Joseph Hersey Woodward (born December 1843 in Pittsburgh, Pennsylvania; died December 15, 1917 in Birmingham) was the chairman and president of the Woodward Iron Company and a director and vice-president of the First National Bank of Birmingham.

Joseph was the son of Stimpson Harvey and Margaret Glass Woodward. He grew up in Wheeling, Virginia where his father was partner in the La Belle Iron Works and was educated at the Lindsley Institute there. During the Civil War West Virginia was admitted as a new state of the Union, and the Lindsley Institute's building served as its first capitol. Woodward, like his fellow cadets, enlisted with the United States Army. He served for three years before being discharged due to injury.
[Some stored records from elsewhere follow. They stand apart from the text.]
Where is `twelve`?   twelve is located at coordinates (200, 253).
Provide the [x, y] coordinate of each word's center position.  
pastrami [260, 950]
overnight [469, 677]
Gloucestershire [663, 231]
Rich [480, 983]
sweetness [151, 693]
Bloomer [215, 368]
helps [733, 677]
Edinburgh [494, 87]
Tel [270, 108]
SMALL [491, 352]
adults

Woodward accompanied his father to Alabama in 1869 to look over properties on Red Mountain and the Warrior Coal Field. The elder Woodward purchased thousands of acres in Jefferson County and Tuscaloosa County for investment, but did not believe that the time was right to pursue industrial development. Joseph relocated to Taylor, Texas to operate a large cattle ranch. In 1876, at his father's request, he returned to the busy Birmingham District where he observed the Eureka Experiment at Oxmoor_Furnaces which demonstrated the viability of making iron from local materials.

By the time the Woodward's incorporated the Woodward Iron Company in 1881 the Birmingham District was booming. Joseph and his brother William served as secretary and president, respectively, and began work on their first ore mine near Bessemer. The company put the first of the Woodward Furnaces into blast in 1883 and grew to become one of the nation's largest pig iron producers with an annual output of more than 250,000 tons. William left the business to his brother in 1886. Joseph's son, Rick Woodward took over as president in 1910.

Joseph Woodward married the former Martha Burt Metcalf and had three children: Bertha, Mary Margaret and Allen.

Woodward died in December 1917 after two years of infirmity, and is buried at Elmwood Cemetery.